Pekin gibi, Şanghay gibi, yirmiyi aşan büyük kentiyle, Çin coğrafyası, bütün ülkeleri, İpek Yolu'nu keşfetmeye, İpek Yolu'yla bağlantı kurmaya zorluyor.

Çin çekici teşvikleri ve büyük iç pazarıyla, dünya otomotiv endüstrisinin merkezi oldu. Bütün dünyanın önde gelen küresel kuruluşlarının yolu, önünde ya da sonunda İpek Yolu'na bağlanır.



*


Dünya ekonomisinde güç ve ağırlık, Atlantik deniz yolu ekseninden, İpek Yolu kara eksenine geçti.

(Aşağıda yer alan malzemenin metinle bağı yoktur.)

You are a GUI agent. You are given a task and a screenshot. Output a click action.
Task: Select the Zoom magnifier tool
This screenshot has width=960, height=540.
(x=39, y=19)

Türkiye'nin dünya ekonomisinde, kendisine sağlam ve kalıcı bir yer edinebilmesi, deniz ekseni kadar, kara ekseninie de önem vermesine bağlıdır.

Kara eksenindeki İpek Yolu, üç kıtayı birbirine bağlayan, dünyanın en eski ticaret yoludur.

Şehirler ticareti izler, ticaret yollarının kavşak noktalarına kurulur. Ticaret şehirleri, şehirler ekonomileri büyütür. Yeni kervanlar tırları, yeni kervansaraylar lojistik köyleridir.



*


Selçuklu ve Osmanlılar döneminde İpek Yolu, büyük bir gelişme gösterdi. Yollar, kervanlar, kervansaraylar, ekonomik ve kültürel hayatın merkezi oldu.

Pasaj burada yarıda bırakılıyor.